Pēteris Cedriņš was born in Chicago in 1964 and repatriated to Latvia in 1991. He received his MFA from the Milton Avery Graduate School of the Arts at Bard College, Annandale-on-Hudson, New York. As Assistant Press Secretary at the Chancery of the President of Latvia until October 2008, he worked as a speech-writer and translator to Latvia's former president, Vaira Vīķe-Freiberga. He now works as a freelance writer, editor and translator, and was media consultant to Reform Task Force Latvia. Most recently, he co-translated the alternative guidebook Another Travel Guide Rīga, and authored a condensed "History of Latvia" for the Latvian Institute. He writes a column for Baltic Outlook.
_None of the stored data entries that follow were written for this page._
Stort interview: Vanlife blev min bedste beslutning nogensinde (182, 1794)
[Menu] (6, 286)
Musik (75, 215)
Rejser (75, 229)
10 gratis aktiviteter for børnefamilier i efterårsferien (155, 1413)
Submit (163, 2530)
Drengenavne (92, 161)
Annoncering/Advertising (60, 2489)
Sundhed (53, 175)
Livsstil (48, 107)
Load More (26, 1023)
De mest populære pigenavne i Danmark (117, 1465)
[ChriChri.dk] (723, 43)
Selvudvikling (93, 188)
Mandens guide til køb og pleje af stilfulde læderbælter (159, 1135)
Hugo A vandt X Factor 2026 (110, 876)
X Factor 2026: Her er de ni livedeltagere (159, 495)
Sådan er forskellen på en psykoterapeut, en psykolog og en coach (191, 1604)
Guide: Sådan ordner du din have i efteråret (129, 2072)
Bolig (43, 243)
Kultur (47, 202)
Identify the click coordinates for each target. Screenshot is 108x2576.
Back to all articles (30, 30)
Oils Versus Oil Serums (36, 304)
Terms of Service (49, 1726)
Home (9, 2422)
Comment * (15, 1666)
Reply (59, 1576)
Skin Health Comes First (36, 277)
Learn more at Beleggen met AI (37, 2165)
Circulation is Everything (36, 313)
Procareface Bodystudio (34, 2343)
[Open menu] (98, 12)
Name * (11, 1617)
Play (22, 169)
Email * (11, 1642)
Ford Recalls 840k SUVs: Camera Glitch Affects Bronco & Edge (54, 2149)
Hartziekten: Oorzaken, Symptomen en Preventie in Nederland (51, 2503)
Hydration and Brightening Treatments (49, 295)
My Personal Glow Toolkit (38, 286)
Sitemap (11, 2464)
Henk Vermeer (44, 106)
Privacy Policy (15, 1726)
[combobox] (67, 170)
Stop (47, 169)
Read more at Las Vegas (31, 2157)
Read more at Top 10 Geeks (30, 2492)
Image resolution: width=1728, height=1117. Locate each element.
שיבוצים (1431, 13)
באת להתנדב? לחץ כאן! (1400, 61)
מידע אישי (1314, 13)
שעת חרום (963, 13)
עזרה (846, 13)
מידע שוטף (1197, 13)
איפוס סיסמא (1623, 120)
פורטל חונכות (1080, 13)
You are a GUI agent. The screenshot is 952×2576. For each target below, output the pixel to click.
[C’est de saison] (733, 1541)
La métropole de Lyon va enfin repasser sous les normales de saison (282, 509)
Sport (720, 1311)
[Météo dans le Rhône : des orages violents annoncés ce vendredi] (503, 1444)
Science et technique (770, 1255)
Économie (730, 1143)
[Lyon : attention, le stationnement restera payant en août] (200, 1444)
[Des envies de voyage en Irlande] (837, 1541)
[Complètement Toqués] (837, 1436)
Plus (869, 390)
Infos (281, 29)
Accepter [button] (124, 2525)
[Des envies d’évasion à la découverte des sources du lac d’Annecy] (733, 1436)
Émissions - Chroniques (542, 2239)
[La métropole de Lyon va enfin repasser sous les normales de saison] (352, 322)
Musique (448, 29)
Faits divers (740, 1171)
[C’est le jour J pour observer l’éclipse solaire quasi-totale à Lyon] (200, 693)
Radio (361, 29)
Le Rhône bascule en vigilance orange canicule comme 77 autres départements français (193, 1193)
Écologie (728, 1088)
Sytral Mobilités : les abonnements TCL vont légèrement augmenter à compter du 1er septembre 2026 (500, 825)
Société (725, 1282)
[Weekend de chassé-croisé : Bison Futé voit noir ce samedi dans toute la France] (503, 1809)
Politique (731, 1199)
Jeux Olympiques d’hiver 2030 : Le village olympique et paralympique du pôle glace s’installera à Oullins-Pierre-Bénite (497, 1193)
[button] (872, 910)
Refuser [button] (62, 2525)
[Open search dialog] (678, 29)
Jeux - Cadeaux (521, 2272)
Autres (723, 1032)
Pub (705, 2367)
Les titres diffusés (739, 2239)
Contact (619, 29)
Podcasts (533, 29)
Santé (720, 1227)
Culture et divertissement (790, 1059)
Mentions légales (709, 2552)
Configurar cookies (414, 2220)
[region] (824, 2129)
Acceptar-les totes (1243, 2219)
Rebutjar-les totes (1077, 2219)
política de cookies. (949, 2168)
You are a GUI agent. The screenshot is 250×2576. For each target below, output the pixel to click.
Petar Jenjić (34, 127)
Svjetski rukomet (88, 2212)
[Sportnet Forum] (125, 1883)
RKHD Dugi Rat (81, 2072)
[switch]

He taught American literature and translation at the University of Latvia and Daugavpils Pedagogical University. In February 2010, he lectured on United States foreign policy at the Baltic International Academy. His translations include The Encomium to Riga, a 16th century work by Basilius Plinius (Rīga: Latvijas Kultūras Fonds, 1997), and contemporary poetry by Uldis Bērziņš and Jānis Elsbergs. He is one of the translators of the new History of Latvia in the 20th century, published in English by Jumava. His poems, reviews and other writings have appeared in Sulfur, Open Space, Hodos, and Notus in the United States, Shearsman in England, Rīgas Laiks, Diena, Literatūra, Māksla, Mēs, and Karogs in Latvia, Jaunā Gaita in Canada, and in Lithuanian, Slovenian, and French translation. Part of his extended prose work, The Penetralium, was published by the Oasis Press, and a further extract appeared in 10th Muse. He has also written on politics, culture and business in Latgale for The Baltic Times.

Some of his prose and poetry can be found on the Web at his site, as well as at Archipelago and Shearsman. He blogs on politics and history at Marginalia.

He has received a Landsman Fellowship, the Bieriņš Award, and grants from the Culture Capital Foundation of Latvia and the European Union. He served as the International Secretary of the Writers' Union of Latvia and on the Board of Directors at the Center for Multinational Culture in Daugavpils, and represented Latvia at the Baltic Writers' Council and Montmartre en Europe. He has translated for the Ministry of Foreign Affairs, the Ministry of Finance, the Secretariat of the Special Assignments Minister for Social Integration of the Republic of Latvia, Jerome Rothenberg, Per Olov Enquist, Rītdienai, the Latvian Academy of Arts, and Adell Saatchi & Saatchi.

Detail of Liepa painting
Detail of Liepa painting

He lived with the painter Ingūna Liepa (see The Art of Ingūna Liepa) in the somewhat Lovecraftian Jaunbūve district of Daugavpils for many years. In January 2011 he relocated to Riga. Since August 2011 he has been living in Kaltene on the Gulf of Riga. Here at Wikipedia, he primarily writes and edits articles on Latvian history and culture -- see Young Latvians, the Latvian National Awakening, Abrene District, the Latvian Social Democratic Union, Rainis, Selonia, Andrejs Pumpurs, Lielvārde, etc.